- EXERCISE DIRECTIONS
Find every line in the records below that holds the word "computer" and copy it.

BEGIN RECORDS SUPPLIED

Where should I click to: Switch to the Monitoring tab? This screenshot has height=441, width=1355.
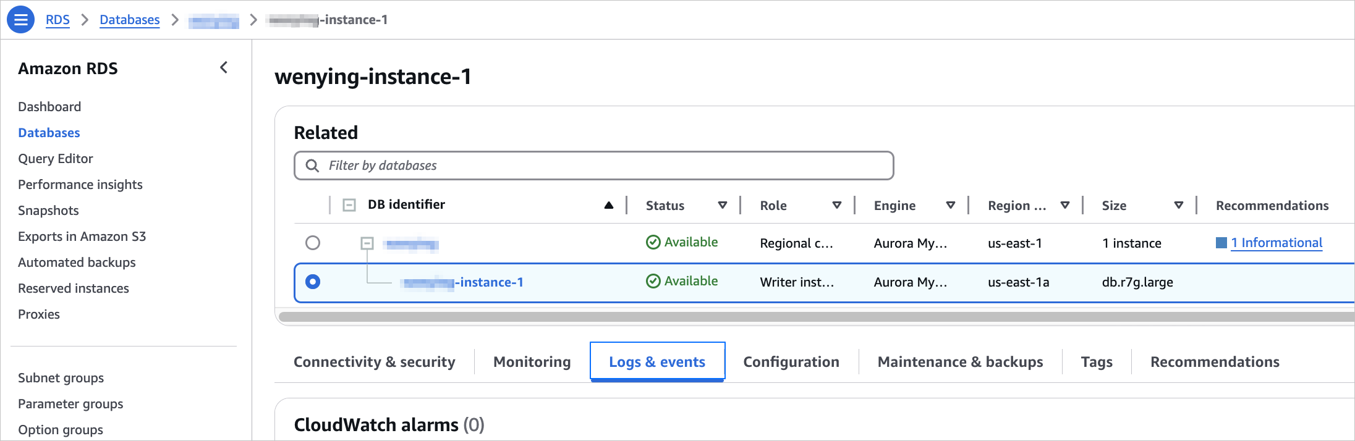tap(532, 362)
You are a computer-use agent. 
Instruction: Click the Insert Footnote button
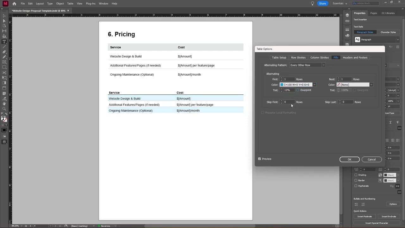[x=365, y=216]
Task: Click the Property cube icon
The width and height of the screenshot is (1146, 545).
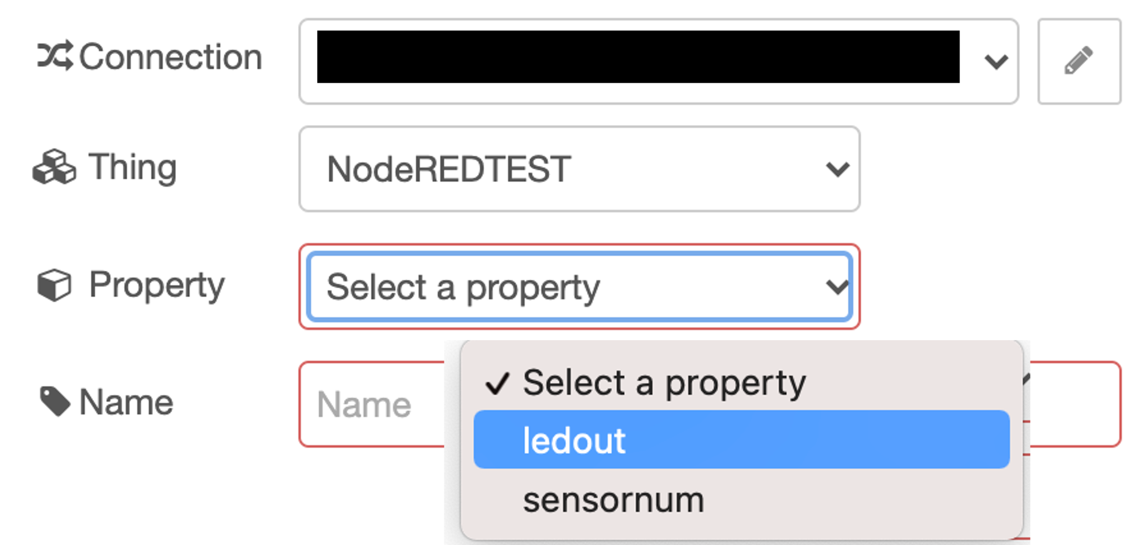Action: 54,285
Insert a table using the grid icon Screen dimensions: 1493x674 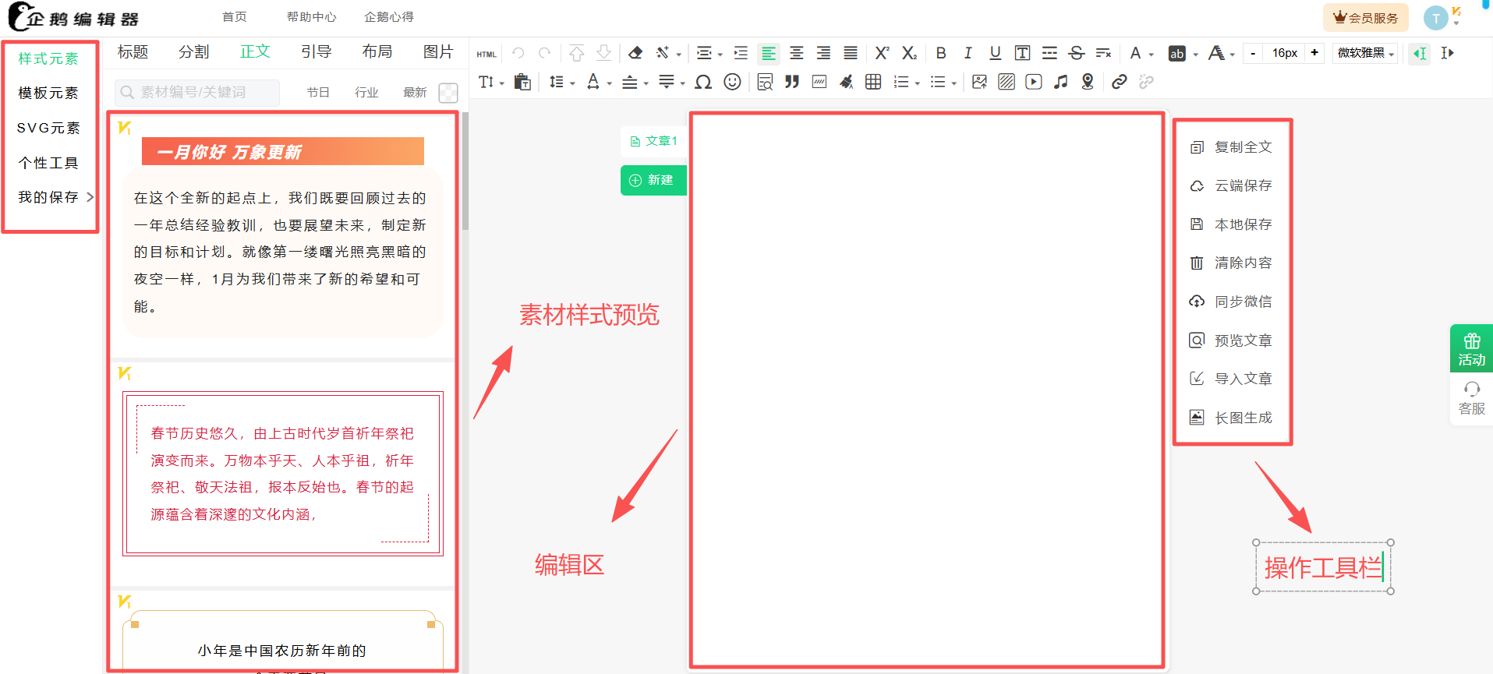(873, 82)
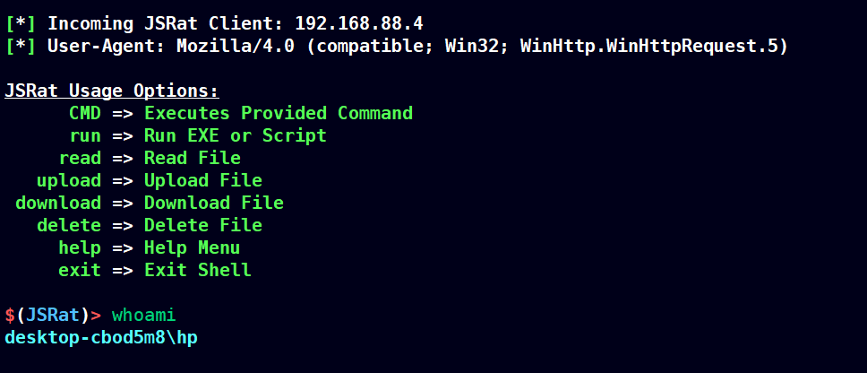Select the run command keyword
867x373 pixels.
[85, 136]
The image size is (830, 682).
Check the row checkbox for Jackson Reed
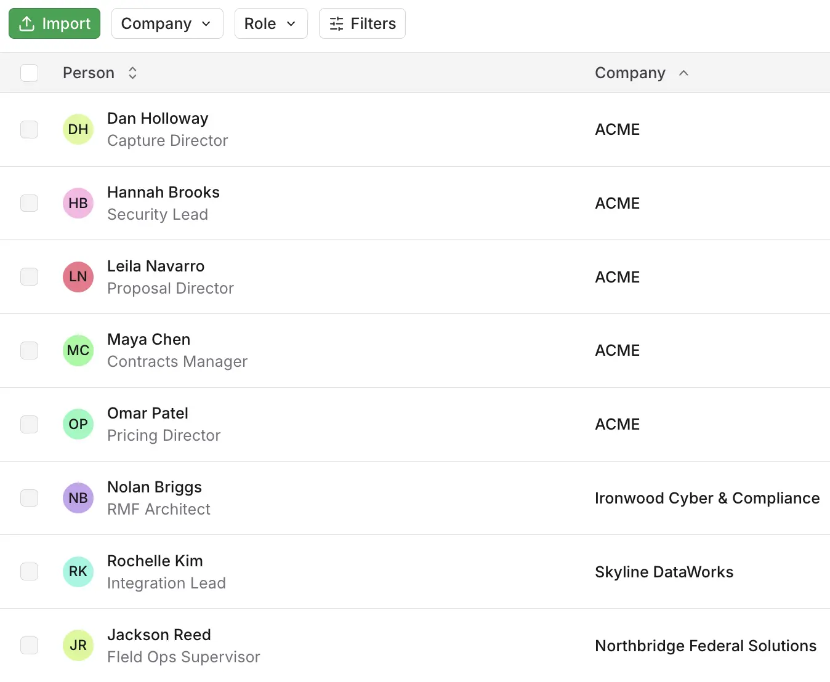29,645
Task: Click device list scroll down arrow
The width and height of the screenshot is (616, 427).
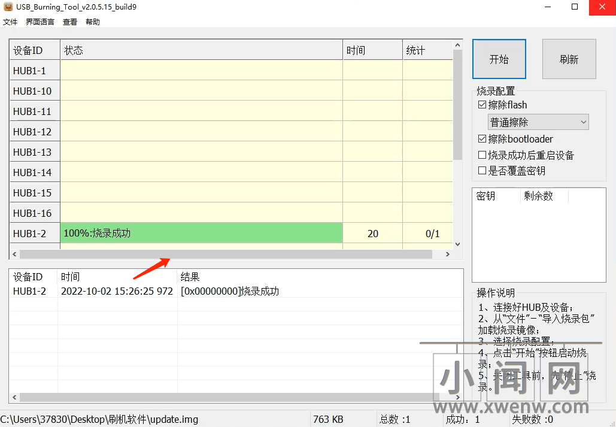Action: click(x=458, y=244)
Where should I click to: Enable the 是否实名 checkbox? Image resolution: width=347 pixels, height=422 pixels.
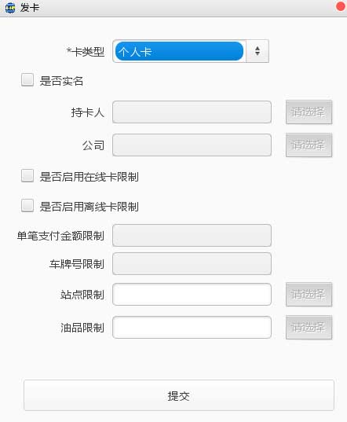[x=27, y=80]
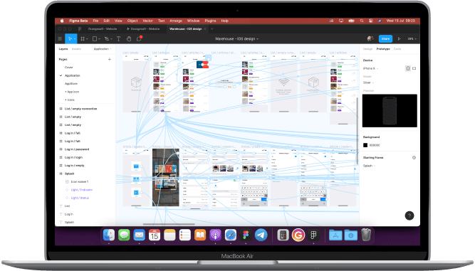The image size is (475, 271).
Task: Set device orientation to portrait
Action: pyautogui.click(x=408, y=68)
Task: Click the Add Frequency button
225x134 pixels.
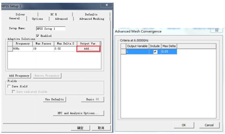Action: pos(19,76)
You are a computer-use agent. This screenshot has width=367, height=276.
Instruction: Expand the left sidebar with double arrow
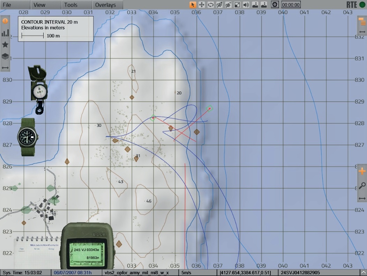[x=5, y=67]
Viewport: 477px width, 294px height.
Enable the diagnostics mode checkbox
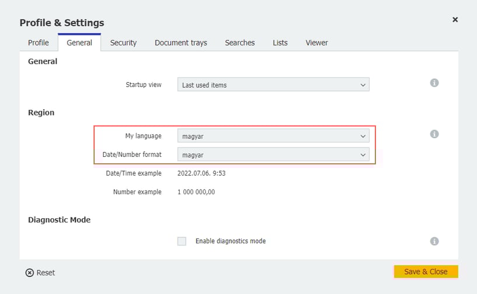tap(182, 241)
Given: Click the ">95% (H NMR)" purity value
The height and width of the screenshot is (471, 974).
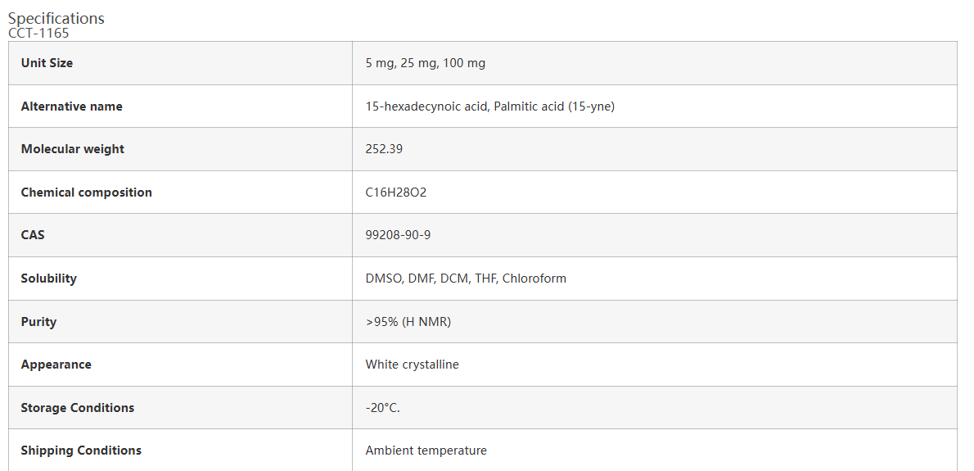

END RECORDS SUPPLIED

- TASK RESULT
You are a computer-use agent. 
You are a computer-use agent. This screenshot has width=367, height=276.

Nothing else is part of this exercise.